The karmic tale starts with an abused bear, left in a horrible state, only to be healed by the devil, who sent the bear to take revenge on the humans who mistreated him so, and I challenge any listener not to shout “The Bear! The Bear!” along with the chorus. The Into of ‘Running Out The Guns’, blurs the line of ancient and modern a bit more, with an intro powered by a heavily echoed guitar and tin whistle, which gives into a big, tin whistle breakdown a bit reminiscent of Flogging Molly. The hard rocking, seafaring tune covers the tradition of the plight of sailors’ lives:
“We’ll bring ye Hell on the seas’ great swell We are the devil’s sons. While ye lye and the breast of thy own sweet maid We’ll be running out the guns.”
Next comes a trio of love songs. ‘On The Road’ is a guitar effects-heaving ode to long-distance love with a big chorus, and ‘Traveling Fair’ has a haunting, droney arrangement and tells of a collier’s son running away to be with a green-eyed Romani Gypsy girl, which ends with an jig that’s somehow reminiscent of The Clash.
Finishing the trio is ‘Punk Rock Girlfriend’, a hard rocking number that makes me think “hey, i know her!” every time I hear it.
She’ll shave her hair, give you the stare She’s hanging with the punks When you see here dancing, she’s dancing near the front Piercings of silver rings and green and purple hair She’s my punk rock girlfriend!”
Having met her at a couple festivals, these lyrics as far as I can tell are 100% accurate.
Closing out the album are ‘Beautiful Dream’ and ‘Goodbye’.

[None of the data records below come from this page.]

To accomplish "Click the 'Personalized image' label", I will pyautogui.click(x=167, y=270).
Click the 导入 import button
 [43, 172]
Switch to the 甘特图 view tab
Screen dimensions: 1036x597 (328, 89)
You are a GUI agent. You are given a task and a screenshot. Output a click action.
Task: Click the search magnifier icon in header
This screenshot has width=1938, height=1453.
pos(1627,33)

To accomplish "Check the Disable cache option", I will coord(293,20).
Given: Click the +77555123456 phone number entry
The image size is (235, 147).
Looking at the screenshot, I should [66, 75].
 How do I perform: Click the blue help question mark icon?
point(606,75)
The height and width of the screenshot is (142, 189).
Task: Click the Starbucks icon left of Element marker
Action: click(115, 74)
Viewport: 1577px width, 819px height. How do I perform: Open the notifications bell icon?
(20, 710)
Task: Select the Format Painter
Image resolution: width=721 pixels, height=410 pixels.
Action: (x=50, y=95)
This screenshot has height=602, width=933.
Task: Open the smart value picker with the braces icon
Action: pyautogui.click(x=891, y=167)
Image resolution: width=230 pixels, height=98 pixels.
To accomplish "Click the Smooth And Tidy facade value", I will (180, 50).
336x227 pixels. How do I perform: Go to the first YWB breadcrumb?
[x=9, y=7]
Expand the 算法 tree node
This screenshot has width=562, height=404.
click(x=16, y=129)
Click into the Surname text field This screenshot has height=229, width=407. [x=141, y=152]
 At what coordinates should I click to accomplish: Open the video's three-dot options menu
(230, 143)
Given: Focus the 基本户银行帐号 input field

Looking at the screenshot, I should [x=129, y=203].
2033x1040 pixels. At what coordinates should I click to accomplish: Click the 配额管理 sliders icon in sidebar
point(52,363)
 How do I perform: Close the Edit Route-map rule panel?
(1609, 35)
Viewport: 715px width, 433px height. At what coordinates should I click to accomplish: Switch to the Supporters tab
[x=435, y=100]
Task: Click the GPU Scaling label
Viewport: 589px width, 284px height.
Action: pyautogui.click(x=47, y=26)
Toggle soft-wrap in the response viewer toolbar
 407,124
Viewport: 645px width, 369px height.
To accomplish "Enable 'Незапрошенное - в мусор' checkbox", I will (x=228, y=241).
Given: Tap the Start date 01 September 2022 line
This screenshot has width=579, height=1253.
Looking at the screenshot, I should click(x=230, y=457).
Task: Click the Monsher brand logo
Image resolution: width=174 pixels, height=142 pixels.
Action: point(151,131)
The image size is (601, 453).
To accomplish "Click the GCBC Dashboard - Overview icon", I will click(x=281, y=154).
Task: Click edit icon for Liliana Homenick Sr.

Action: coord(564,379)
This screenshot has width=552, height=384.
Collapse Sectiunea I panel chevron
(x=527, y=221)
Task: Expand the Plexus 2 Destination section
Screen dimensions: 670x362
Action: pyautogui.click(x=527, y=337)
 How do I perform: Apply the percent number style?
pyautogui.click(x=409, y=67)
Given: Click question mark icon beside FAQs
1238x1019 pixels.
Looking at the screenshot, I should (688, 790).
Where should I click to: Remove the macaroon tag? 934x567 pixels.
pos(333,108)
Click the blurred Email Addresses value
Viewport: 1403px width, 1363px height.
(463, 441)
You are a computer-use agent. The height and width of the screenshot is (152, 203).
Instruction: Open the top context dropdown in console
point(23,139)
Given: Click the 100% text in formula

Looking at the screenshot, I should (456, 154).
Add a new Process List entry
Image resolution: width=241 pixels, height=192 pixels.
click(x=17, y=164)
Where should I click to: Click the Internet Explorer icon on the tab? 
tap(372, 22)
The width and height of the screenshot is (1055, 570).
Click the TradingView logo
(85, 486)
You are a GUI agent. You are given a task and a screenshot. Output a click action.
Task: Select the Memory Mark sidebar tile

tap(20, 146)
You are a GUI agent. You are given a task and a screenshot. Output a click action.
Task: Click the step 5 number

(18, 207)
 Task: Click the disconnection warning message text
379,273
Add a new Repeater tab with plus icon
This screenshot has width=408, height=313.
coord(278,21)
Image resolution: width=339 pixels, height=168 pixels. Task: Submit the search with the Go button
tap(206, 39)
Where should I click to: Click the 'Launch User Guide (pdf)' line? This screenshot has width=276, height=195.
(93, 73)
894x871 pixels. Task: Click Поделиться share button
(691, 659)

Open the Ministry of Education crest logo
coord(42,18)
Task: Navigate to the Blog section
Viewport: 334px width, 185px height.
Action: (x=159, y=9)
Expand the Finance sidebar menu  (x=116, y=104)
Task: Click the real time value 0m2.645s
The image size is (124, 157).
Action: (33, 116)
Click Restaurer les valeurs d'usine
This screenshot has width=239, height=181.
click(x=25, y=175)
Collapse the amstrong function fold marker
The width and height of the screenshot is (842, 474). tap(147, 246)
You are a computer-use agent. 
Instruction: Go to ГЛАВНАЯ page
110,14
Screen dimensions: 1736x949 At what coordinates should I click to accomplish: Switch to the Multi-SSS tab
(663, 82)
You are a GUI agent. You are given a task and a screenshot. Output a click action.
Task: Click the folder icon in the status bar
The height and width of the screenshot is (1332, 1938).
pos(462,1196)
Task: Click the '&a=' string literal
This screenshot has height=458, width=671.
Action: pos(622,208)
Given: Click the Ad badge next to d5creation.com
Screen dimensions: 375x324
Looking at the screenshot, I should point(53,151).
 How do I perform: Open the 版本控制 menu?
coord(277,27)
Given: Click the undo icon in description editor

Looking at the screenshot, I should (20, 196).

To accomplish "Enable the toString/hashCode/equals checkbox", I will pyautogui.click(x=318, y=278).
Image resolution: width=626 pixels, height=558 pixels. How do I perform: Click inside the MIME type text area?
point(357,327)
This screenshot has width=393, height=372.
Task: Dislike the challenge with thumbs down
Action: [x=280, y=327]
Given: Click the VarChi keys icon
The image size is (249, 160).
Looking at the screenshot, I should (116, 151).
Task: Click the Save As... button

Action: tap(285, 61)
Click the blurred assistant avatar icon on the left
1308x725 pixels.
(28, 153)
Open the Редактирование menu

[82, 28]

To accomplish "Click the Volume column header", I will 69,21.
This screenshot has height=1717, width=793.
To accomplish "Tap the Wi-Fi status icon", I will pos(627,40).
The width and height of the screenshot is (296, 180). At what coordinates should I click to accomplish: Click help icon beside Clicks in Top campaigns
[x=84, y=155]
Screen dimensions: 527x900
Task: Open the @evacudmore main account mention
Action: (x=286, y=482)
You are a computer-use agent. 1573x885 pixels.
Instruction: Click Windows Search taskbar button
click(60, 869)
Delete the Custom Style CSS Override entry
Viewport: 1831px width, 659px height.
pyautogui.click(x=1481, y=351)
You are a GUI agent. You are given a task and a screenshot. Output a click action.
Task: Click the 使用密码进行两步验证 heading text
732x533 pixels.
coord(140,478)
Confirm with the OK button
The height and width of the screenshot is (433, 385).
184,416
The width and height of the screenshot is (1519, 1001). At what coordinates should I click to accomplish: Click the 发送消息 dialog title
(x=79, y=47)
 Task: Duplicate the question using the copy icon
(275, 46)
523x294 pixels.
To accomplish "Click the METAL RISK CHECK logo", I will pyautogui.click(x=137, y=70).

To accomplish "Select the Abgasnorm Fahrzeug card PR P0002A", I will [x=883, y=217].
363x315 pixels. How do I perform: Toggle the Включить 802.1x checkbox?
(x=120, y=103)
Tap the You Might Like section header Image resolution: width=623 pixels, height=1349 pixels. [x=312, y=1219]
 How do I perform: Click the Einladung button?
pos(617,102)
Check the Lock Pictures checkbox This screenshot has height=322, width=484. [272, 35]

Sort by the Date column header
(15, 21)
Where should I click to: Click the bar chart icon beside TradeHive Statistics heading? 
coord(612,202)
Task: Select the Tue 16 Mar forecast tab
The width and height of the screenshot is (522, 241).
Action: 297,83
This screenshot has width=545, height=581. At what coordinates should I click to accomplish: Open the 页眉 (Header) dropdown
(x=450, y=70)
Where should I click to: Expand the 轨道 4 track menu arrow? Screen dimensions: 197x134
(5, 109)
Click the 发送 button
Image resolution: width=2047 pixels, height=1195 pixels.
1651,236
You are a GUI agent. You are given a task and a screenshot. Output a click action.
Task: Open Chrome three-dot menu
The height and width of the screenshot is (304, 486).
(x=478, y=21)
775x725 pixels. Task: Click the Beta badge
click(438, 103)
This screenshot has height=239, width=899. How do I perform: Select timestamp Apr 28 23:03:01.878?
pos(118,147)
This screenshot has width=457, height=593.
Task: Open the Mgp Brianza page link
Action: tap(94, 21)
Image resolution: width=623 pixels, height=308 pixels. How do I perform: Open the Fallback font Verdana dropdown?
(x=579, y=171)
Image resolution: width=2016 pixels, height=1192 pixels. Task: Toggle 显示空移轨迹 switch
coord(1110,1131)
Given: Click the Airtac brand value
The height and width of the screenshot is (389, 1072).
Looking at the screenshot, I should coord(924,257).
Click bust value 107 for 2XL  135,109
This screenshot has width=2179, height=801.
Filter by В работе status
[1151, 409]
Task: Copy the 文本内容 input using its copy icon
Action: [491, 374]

‘Beautiful Dream’ is an anti-war song with a nice jangly electric guitar-and-mandola wall of sound. The lyrics seems hopeful but also self-consciously naive with the chorus,
“No more war, Just love / Is a beautiful dream”
‘Goodbye’, the album’s closing number starts with a cinematic-sounding intro, powered by floor toms, spacey keyboards and sparse piano work. It builds to a hopeful song about moving on on life:
“I’m holding on, to something that’s killing me To something that’s thrilling me I’m changing things, you were my everything Ain’t nothing can be the same ‘Cause I’m leaving tonight.”
The band writes “It’s a goodbye to a love that’s lost; it’s a goodbye as in lost life; it’s a goodbye as in leaving drug or alcohol addiction.” A fitting hopeful ending to the album
Return To The Stones’, is an unpredictable journey, full of alluring settings, powerful stories and a colourful cast of characters. If you want folk and punk fused in a way that would even surprise the most loyal readers of London Celtic Punks, look no further.
2019’s Ragged Bear Festival will be held on the 25th and 26th of October at The Crew and Queen’s Hall, conveniently locked in the same building in Nuneaton, Warwickshire.